​Holden Sheppard (born June 26, 1988) is a multi award-winning author from Geraldton, Western Australia. His debut young adult (YA) novel, Invisible Boys, won multiple accolades including the 2018 T.A.G. Hungerford Award and the 2019 Western Australian Premier's Book Award. His writing often focuses on themes of masculinity, sexuality and mental health.

Early life
Sheppard was born in the country town of Geraldton in Western Australia. At the age of 18, he moved to Perth and studied a bachelors of English literature at Edith Cowan University.

Career

Sheppard's debut YA novel, Invisible Boys, follows three gay teenage boys rural Western Australia after one of them is outed. It was published by Fremantle Press in 2019 after Sheppard won the T.A.G. Hungerford Award in 2018 and received a cash prize and publishing contract. In 2019, he won the Western Australian Premier's Book Award for an Emerging Writer and received $15,000 in prize money. The following year, the book was shortlisted for the Victorian Premier's Literary Awards and named a Notable Book by the Children's Book Council of Australia. It is currently in development as a 10-episode TV series as part of a Screenwest and Stan development initiative.

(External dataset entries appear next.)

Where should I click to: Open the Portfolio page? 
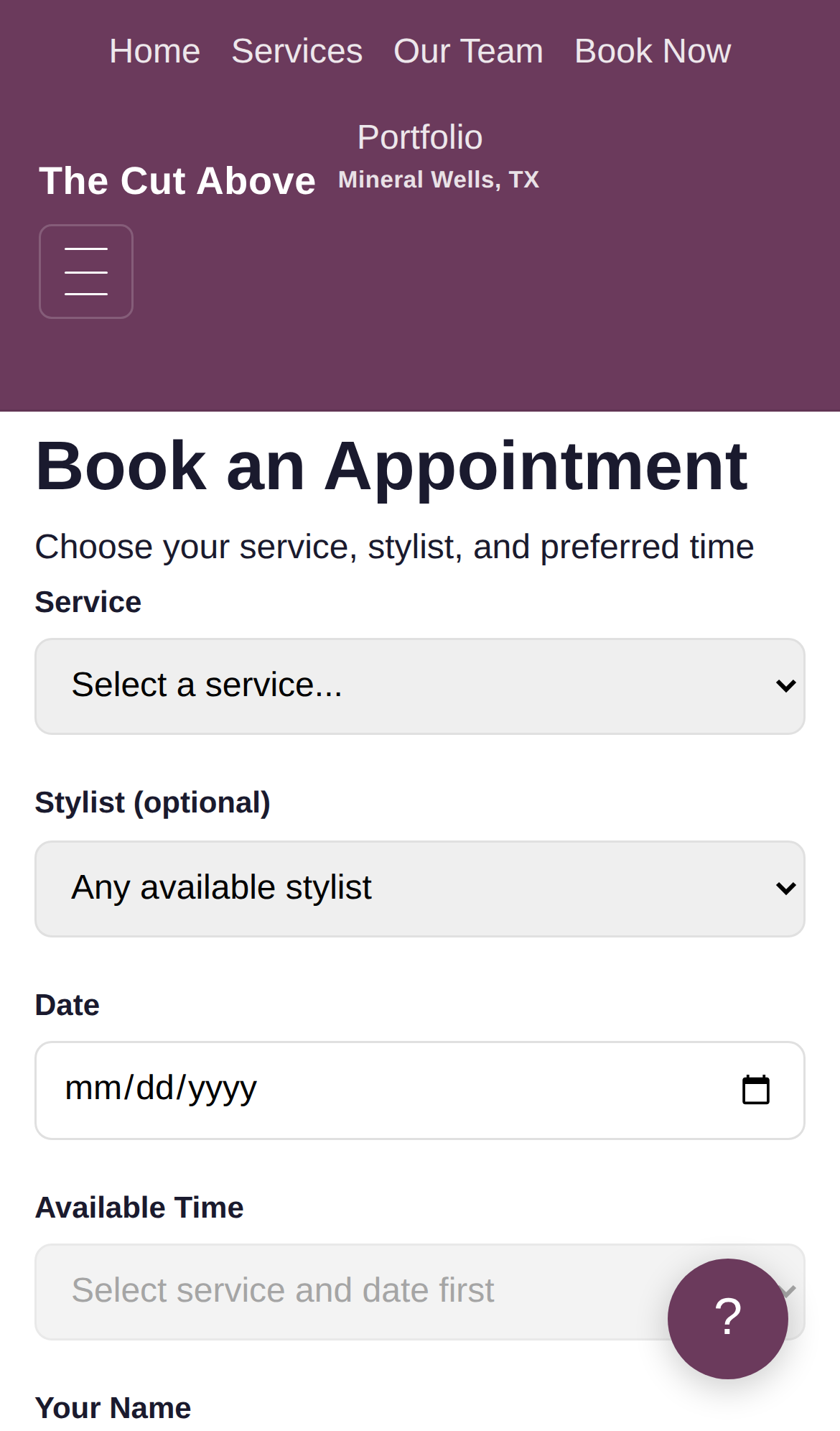[x=420, y=136]
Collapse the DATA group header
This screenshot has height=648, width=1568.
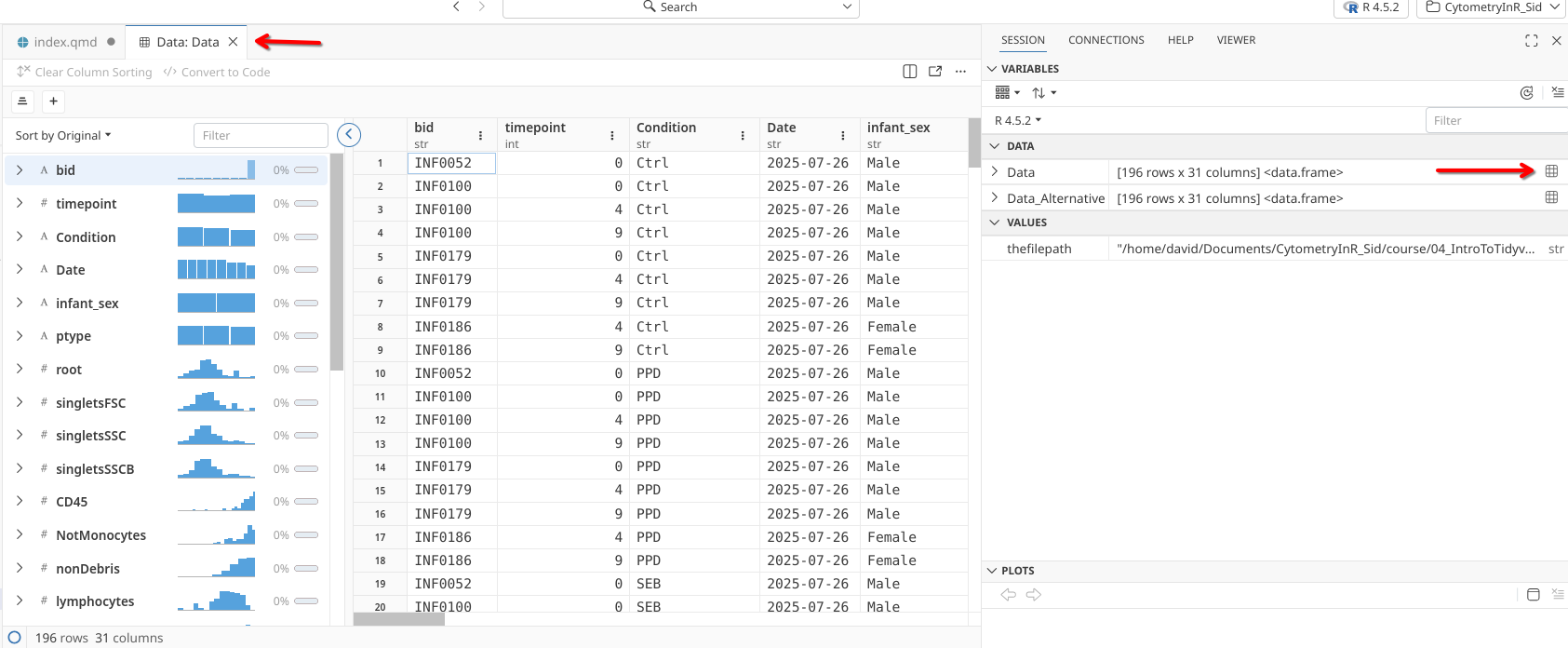995,146
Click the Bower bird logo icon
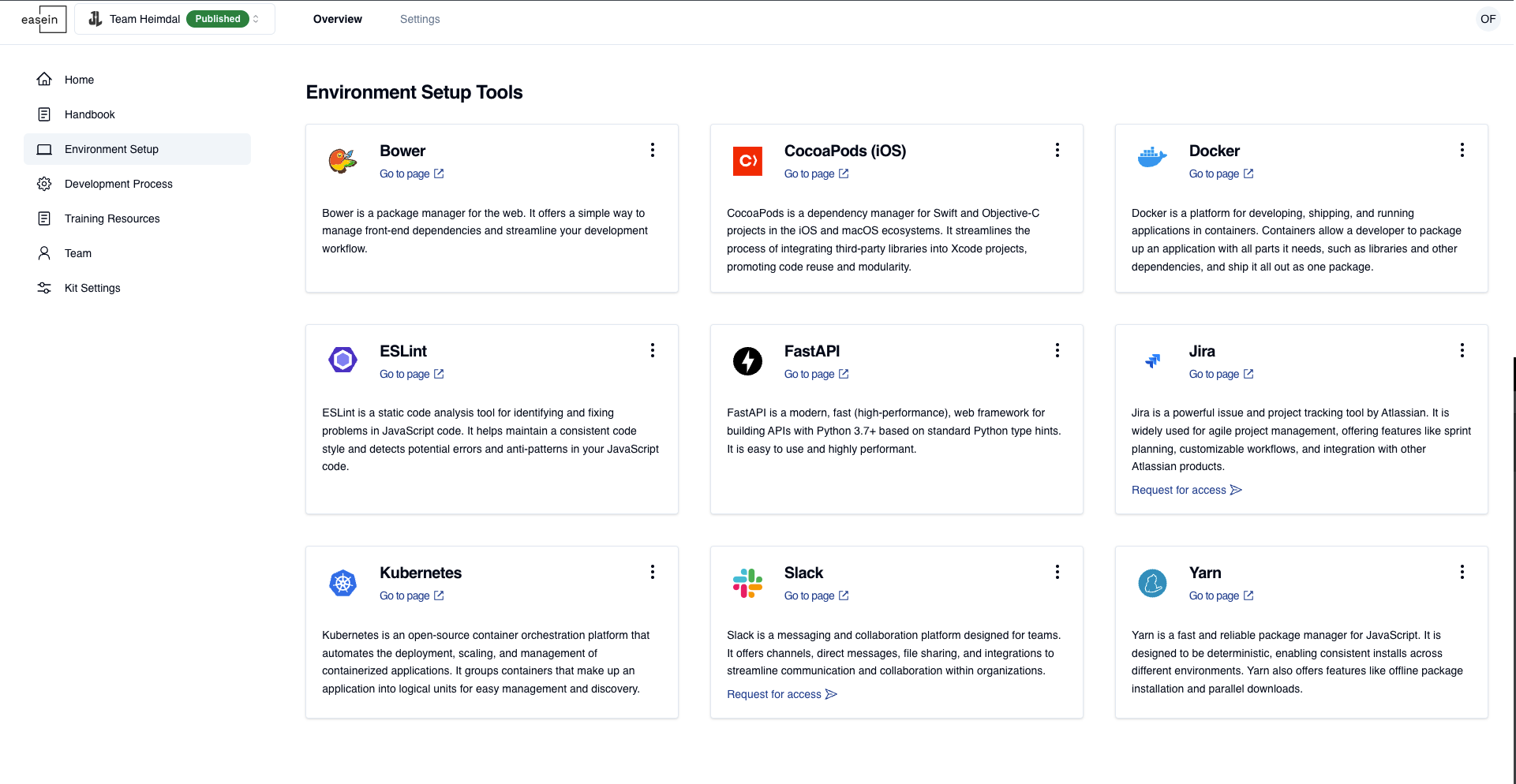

His second book, YA thriller The Brink, was published by Text Publishing in 2022 and is currently shortlisted for the 2023 Indie Book Awards. The book follows a group of school leavers on a remote island off the coast of Western Australia, where they discover a dead body.

Sheppard's writing has been published in several literary magazines including Griffith Review, Westerly, page seventeen and Indigo Journal. His work has also appeared in anthologies Bright Lights, No City (2018), Hometown Haunts: #LoveOzYA Horror Tales (2021) and Growing Up in Country Australia (2022).

Personal life
Sheppard is openly gay and is married to husband Raphael Farmer. He is also a part-time labourer.

Bibliography

Television

Accolades

References

External links 

21st-century Australian novelists
Australian male novelists
Writers from Perth, Western Australia
Australian LGBT novelists
Gay novelists
Living people
21st-century male writers
Year of birth missing (living people)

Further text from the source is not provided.